Records from a collection:
_____
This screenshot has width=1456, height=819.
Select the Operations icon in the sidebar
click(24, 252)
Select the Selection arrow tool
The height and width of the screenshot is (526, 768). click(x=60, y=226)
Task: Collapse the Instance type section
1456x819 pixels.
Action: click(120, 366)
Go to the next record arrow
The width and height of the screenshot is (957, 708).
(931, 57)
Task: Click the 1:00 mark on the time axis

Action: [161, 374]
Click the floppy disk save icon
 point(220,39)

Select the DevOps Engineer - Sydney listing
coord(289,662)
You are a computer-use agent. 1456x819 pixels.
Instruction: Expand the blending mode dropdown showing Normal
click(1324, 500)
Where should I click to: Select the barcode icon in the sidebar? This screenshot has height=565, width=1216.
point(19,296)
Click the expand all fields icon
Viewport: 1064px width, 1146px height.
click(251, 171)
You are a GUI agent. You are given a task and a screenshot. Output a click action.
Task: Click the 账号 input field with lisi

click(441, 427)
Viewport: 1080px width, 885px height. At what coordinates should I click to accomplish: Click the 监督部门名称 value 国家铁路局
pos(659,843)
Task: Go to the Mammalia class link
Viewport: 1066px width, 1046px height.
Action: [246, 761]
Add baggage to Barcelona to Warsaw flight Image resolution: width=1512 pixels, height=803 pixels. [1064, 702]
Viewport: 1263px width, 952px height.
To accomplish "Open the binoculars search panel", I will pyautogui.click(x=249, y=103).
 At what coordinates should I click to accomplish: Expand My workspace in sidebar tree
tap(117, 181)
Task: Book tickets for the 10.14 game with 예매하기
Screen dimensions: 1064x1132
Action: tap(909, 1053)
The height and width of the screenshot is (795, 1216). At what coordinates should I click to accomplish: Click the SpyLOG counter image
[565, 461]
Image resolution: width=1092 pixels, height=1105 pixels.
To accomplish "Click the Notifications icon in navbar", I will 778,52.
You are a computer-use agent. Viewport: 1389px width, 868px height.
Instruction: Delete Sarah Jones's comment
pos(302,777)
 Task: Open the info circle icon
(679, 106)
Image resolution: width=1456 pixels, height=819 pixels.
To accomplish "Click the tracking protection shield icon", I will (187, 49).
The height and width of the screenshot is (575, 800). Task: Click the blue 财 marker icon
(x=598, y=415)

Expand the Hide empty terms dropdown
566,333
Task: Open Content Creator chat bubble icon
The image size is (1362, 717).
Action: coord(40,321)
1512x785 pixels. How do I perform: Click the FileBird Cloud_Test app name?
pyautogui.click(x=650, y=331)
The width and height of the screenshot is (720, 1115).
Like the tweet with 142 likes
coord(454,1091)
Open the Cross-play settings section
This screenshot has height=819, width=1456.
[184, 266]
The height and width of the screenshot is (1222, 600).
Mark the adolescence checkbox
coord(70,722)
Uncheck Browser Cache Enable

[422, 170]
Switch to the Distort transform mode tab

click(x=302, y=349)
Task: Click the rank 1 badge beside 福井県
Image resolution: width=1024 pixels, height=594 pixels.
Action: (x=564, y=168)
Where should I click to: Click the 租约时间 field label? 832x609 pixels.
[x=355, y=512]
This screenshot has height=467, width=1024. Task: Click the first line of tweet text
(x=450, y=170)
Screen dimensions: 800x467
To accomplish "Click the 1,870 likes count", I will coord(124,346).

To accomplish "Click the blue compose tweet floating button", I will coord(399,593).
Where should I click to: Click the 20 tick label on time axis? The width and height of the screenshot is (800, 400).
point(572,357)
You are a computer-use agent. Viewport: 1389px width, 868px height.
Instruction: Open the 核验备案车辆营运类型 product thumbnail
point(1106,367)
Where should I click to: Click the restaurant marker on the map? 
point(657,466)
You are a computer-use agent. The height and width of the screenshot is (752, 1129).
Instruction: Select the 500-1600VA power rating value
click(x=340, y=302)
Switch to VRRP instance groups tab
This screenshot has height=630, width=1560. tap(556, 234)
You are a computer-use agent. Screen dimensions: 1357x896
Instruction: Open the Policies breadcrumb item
_____
• **SET PROBLEM**: Recast the stretch of the records above, from the line containing "You are a computer-use agent. The" through the end of the records, as a numbered list, omitting any blank lines.

• **EXERCISE SOLUTION**:
1. You are a computer-use agent. The height and width of the screenshot is (752, 1129).
2. Instruction: Select the 500-1600VA power rating value
3. click(x=340, y=302)
4. Switch to VRRP instance groups tab
5. This screenshot has height=630, width=1560. tap(556, 234)
6. You are a computer-use agent. Screen dimensions: 1357x896
7. Instruction: Open the Policies breadcrumb item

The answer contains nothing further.